Did you see the trick?  It's in the words "and so on."  With those three simple words I have made the list of tasks infinite, and an infinite list of tasks has no last task.

Is it still true that to complete an infinite list of tasks it is necessary to complete the last task?  Well, maybe.  There are certainly some infinite lists of tasks for which this is true.  For example, if I were to ask you to move to A to B, and then back to A, and then back to B again, and so on, that would also be an infinite sequence of tasks, and there it is indeed impossible to complete all of the tasks (at least for a mortal being like you).  But moving from A to B once is obviously possible.  So what is the difference?

The trick is to notice that completing the last task is not the only way to describe how to complete a list of tasks.  The other way to complete all of the tasks is to complete every task.  And for the sub-tasks of moving (once) from A to B, you can complete every task despite the fact that you can't complete the last one (because there is no last one).
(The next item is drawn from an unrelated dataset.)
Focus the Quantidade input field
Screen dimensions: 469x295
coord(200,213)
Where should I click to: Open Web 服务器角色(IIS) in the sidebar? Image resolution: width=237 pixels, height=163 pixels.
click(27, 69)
In modern mathematical parlance we would say that it is possible to produce a one-to-one correspondence between the infinite sequence of sub-tasks of moving from A to B, and a finite interval of time.  Yes, there is an infinite sequence of tasks, but for any one of them I can tell you exactly when it will be complete, and for every task, the completion time will be less than some finite time.  This is possible because, although the list of tasks is getting longer and longer, the tasks themselves are getting shorter and shorter, and the rate at which the tasks are getting shorter undoes the effect of the list getting longer and longer.

The point here is not to force you to relive your high school algebra nightmares about the mathematical properties of infinite sequences.  The point is that Zeno's paradox is not a deep philosophical insight, it is a linguistic trick.  It sets up the problem using words that lull you into thinking about finite sequences, then pulls the rug out from under you by making you think about infinite sequences in the same terms as you were thinking about finite ones.

A lot of religious rhetoric uses similar linguistic tricks.  Consider Genesis 1:3 "And God said, Let there be light: and there was light."  What does the word "said" mean here?  Does it literally mean that God spoke, i.e. expelled air through his lungs to vibrate his vocal cords to produce sounds?  It seems a little absurd, right?  Does God even have lungs?  I mean, humans were created in God's image, so it's not completely out of the question, but it seems more than a little odd and pedestrian for God to make light by literally casting a Lumos spell, no?

If we can get ourselves into this much trouble with the words "last task" and "said" imagine the damage we can do with things like "essential nature" and "the word became flesh".  In order to avoid fooling ourselves the way Zeno's paradox did, we shall have to proceed with the most extreme caution.